PROBLEM 1: Copy the lines of the item-finding listing starting at the line containing "You are a computer-use agent. The height" and ending at the line containing "pos(1885,27)".

EXTRACT:
(begin)

More than a month after House Speaker John Boehner issued his fateful invitation, Israeli Prime Minister Binyamin Netanyahu addressed a packed Congress Tuesday.
Watch full speech:
Entering to rapturous and extended applause, the Israeli PM made his way through a sea of legislators, shaking hands and exchanging words before ascending the podium to cheers.
"I am deeply honored... to be invited to speak before the most important legislative body in the world," Netanyahu began.
Acknowledging the controversy surrounding his speech, the PM reiterated that it as never his intention to offend the White House.
"The remarkable alliance between Israel and the United States has always been above politics, and it must remain above politics," he said.
Netanyahu began by thanking American presidents "from Harry Truman to Barack Obama." Despite the media hype, President Obama had remained a loyal ally to Israel, he insisted.
"We appreciate all that President Obama has done for Israel. Some of that is widely known like strengthening security cooperation and intelligence sharing, opposing anti-Israel resolutions in the United Nations."

(end)

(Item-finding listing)
(begin)

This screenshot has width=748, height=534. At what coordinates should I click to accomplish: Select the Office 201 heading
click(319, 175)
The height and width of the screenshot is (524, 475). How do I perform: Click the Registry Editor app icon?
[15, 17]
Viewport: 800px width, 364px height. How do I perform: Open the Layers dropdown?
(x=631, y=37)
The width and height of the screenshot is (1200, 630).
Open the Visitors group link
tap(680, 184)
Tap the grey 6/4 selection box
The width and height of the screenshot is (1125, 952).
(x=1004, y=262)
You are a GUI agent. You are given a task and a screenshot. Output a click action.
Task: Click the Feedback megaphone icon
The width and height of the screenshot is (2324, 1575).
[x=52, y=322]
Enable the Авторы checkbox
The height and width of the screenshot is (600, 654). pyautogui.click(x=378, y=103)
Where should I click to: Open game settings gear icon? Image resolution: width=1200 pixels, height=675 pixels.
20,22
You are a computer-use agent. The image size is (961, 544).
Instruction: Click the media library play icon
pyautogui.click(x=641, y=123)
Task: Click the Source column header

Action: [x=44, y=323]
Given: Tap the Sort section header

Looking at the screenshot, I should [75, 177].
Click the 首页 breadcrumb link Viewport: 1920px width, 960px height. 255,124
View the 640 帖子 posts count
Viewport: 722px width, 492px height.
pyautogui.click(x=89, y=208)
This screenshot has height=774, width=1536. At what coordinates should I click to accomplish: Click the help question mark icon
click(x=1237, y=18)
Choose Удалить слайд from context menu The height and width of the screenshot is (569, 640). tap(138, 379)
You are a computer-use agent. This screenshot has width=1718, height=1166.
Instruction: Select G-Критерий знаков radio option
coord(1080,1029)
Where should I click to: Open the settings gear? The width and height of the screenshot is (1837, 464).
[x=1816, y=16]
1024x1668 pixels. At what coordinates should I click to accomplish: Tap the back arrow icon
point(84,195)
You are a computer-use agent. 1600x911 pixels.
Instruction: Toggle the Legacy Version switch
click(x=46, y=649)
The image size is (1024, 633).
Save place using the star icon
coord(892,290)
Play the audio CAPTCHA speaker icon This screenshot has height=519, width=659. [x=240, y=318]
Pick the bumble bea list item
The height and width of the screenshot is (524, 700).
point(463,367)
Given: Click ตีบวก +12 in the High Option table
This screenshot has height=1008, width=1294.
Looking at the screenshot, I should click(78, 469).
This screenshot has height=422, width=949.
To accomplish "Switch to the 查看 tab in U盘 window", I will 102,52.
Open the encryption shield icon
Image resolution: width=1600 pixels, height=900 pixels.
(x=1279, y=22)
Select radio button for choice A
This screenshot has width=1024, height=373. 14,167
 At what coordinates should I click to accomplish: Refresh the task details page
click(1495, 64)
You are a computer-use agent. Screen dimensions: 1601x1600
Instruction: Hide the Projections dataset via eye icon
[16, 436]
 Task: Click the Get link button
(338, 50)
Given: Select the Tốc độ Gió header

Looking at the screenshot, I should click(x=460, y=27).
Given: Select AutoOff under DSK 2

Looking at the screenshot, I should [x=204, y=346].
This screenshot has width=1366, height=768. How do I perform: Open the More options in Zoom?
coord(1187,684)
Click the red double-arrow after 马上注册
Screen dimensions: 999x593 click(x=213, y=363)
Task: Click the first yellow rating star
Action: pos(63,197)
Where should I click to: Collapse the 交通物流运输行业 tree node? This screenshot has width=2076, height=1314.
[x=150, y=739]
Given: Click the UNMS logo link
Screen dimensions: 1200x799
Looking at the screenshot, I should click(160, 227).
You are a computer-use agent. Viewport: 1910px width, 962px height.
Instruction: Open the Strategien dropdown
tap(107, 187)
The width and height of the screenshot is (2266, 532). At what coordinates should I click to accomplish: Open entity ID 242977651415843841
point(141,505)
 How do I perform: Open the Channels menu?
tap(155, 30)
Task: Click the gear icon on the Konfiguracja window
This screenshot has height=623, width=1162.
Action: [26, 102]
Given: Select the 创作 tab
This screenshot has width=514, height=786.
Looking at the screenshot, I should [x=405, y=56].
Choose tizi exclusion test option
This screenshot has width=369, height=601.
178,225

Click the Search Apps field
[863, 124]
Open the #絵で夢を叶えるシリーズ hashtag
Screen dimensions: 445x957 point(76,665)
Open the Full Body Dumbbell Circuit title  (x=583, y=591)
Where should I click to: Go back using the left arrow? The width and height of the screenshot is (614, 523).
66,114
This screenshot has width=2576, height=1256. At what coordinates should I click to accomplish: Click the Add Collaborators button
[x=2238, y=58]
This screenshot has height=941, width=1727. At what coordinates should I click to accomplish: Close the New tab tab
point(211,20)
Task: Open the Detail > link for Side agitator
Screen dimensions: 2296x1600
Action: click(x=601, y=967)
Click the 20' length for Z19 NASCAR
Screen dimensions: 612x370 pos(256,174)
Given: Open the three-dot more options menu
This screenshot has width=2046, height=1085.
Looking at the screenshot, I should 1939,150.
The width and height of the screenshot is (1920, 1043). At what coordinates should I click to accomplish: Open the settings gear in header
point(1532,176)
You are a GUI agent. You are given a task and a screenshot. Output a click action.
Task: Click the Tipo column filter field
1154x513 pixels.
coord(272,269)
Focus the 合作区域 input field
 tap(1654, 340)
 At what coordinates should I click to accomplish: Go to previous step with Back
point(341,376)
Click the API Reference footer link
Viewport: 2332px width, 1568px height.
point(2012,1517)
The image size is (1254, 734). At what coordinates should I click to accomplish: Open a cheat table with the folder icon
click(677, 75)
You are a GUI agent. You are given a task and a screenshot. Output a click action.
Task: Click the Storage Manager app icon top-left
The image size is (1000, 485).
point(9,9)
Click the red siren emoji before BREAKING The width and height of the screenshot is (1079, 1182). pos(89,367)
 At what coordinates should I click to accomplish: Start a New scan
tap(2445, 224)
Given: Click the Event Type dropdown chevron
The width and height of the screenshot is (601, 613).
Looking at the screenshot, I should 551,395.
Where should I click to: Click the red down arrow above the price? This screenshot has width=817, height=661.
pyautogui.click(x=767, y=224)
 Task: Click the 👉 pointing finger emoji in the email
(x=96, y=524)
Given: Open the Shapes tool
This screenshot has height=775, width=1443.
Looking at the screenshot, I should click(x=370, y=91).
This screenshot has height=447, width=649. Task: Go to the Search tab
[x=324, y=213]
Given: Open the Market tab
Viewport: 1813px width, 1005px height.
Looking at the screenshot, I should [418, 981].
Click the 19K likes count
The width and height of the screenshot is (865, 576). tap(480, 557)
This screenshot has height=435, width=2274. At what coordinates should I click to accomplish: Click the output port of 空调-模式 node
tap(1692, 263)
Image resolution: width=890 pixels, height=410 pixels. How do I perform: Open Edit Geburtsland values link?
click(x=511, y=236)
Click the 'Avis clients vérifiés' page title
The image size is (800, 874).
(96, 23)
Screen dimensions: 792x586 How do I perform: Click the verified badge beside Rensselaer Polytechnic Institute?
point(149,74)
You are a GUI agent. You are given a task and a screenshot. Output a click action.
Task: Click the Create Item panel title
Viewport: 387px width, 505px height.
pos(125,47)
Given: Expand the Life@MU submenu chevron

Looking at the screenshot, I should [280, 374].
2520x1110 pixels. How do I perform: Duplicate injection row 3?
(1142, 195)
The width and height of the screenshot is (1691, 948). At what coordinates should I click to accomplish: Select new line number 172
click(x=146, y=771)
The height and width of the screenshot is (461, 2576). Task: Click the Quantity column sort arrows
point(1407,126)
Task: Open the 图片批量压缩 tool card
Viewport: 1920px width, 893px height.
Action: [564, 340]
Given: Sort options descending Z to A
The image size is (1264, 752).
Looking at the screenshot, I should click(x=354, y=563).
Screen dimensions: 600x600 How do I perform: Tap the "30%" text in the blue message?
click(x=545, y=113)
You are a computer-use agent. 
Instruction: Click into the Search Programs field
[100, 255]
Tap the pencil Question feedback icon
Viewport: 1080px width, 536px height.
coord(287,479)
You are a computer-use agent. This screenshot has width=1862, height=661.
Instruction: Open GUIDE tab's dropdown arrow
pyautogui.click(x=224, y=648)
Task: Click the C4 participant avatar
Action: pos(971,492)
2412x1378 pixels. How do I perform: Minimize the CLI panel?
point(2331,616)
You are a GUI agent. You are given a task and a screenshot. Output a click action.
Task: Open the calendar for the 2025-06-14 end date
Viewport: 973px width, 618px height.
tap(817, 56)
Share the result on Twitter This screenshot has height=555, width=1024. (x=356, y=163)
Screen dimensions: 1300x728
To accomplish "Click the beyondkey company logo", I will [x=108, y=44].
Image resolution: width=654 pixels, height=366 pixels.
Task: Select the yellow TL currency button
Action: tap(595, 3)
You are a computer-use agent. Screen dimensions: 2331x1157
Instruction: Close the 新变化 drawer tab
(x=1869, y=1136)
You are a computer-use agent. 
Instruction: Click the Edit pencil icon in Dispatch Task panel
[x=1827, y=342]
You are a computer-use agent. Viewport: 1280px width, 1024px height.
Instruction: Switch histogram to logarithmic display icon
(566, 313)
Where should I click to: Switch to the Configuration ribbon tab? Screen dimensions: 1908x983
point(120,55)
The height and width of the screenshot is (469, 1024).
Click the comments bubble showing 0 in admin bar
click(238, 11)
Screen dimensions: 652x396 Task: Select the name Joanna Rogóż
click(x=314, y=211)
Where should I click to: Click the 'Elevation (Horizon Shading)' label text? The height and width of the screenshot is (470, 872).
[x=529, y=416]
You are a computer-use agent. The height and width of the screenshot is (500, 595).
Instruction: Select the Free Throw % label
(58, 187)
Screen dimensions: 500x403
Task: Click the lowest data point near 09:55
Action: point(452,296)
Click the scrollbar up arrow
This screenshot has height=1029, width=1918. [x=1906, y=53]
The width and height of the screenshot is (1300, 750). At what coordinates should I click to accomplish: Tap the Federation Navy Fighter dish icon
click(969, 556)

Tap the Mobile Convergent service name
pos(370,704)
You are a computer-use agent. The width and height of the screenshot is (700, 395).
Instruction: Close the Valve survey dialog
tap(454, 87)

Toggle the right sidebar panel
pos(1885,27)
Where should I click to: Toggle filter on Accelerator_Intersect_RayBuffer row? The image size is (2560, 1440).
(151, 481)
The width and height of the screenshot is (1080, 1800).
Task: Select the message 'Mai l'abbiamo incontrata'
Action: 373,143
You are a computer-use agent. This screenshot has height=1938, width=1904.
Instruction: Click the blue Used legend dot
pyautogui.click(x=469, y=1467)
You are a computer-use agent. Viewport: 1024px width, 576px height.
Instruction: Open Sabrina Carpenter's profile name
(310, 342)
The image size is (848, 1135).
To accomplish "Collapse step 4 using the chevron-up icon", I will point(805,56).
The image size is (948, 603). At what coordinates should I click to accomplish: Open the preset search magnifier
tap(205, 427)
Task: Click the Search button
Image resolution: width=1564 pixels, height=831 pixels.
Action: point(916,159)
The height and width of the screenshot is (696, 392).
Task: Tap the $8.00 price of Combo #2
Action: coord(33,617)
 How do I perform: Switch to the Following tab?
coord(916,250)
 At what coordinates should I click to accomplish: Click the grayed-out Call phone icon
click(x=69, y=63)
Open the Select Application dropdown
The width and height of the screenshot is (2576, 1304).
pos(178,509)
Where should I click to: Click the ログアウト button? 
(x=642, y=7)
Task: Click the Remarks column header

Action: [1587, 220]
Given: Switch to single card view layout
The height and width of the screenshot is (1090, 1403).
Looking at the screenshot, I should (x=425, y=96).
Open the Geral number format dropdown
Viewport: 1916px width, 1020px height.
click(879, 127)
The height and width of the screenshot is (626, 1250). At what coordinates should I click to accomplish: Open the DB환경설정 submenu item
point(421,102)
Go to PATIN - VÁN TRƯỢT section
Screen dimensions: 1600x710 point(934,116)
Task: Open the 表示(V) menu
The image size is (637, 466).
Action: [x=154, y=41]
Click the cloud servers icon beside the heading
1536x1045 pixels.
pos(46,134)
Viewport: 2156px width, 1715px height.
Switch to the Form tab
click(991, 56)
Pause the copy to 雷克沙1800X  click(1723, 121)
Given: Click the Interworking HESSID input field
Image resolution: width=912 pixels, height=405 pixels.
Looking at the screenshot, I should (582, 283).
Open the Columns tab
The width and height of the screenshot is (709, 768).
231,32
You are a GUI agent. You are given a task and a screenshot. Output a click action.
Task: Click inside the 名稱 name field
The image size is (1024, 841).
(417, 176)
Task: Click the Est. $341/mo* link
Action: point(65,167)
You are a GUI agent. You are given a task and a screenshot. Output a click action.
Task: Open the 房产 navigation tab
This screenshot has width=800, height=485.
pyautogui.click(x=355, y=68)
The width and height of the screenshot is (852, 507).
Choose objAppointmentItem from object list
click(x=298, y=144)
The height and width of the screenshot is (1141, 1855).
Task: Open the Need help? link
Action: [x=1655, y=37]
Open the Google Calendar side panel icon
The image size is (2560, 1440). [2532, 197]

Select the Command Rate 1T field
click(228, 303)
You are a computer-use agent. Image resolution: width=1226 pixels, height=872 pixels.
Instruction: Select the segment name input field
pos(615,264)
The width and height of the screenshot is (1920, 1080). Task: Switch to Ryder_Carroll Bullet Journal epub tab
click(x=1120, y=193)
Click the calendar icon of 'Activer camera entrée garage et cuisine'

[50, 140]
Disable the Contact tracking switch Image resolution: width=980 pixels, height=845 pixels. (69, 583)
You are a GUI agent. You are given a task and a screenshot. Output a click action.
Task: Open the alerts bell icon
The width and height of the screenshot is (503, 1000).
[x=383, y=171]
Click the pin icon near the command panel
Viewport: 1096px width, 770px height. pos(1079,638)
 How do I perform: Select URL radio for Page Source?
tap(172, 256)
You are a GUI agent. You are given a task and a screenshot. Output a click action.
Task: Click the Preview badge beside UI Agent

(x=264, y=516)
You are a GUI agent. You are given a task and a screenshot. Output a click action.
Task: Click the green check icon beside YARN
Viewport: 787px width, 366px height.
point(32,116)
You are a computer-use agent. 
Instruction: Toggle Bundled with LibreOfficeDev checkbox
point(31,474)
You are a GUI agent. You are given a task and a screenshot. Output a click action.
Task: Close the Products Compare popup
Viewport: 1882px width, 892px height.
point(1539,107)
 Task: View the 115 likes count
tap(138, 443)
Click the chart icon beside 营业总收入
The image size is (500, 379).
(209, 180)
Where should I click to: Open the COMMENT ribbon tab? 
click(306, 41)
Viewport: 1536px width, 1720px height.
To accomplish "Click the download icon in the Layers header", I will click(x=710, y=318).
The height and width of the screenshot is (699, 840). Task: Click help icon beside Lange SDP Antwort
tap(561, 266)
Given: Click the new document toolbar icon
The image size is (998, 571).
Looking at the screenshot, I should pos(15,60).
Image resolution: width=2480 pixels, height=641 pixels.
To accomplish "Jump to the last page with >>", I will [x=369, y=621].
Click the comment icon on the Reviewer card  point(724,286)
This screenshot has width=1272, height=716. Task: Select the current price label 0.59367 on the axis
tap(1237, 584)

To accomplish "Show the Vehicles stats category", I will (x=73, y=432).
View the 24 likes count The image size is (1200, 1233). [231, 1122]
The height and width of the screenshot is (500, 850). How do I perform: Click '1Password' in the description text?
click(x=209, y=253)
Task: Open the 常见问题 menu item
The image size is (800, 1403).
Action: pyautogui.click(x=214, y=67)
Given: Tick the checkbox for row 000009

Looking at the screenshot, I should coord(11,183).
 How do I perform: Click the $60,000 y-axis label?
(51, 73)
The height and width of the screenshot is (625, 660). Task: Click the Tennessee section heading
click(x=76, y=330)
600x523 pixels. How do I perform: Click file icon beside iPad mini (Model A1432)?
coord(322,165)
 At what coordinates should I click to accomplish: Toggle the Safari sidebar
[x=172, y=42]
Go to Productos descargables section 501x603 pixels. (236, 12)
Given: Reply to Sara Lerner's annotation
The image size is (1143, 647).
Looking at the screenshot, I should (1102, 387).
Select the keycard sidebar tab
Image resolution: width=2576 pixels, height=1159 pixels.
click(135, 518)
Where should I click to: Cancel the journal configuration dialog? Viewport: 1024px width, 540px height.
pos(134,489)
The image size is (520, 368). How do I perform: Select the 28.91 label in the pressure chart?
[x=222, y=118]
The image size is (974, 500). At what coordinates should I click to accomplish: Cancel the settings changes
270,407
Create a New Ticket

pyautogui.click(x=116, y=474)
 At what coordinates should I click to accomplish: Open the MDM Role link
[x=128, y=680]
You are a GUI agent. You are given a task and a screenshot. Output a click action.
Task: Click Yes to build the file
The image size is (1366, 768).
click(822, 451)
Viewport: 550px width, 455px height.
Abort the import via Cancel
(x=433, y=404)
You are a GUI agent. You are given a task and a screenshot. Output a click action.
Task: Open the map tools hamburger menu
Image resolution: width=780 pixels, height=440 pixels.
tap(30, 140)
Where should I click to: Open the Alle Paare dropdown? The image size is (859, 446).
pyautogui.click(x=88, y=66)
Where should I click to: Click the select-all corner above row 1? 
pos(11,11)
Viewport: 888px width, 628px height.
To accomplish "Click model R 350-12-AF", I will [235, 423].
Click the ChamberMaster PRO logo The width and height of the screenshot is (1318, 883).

(end)

PROBLEM 2: Reproduce the passage of the Netanyahu speech article starting at "Netanyahu began by" and ending at "Israel, he insisted.", replacing "Harry Truman" with "Dwight Eisenhower".

RIGHT ANSWER 1:
You are a computer-use agent. The height and width of the screenshot is (500, 595).
Instruction: Select the Free Throw % label
(58, 187)
Screen dimensions: 500x403
Task: Click the lowest data point near 09:55
Action: point(452,296)
Click the scrollbar up arrow
This screenshot has height=1029, width=1918. [x=1906, y=53]
The width and height of the screenshot is (1300, 750). At what coordinates should I click to accomplish: Tap the Federation Navy Fighter dish icon
click(969, 556)

Tap the Mobile Convergent service name
pos(370,704)
You are a computer-use agent. The width and height of the screenshot is (700, 395).
Instruction: Close the Valve survey dialog
tap(454, 87)

Toggle the right sidebar panel
pos(1885,27)

RIGHT ANSWER 2:
Netanyahu began by thanking American presidents "from Dwight Eisenhower to Barack Obama." Despite the media hype, President Obama had remained a loyal ally to Israel, he insisted.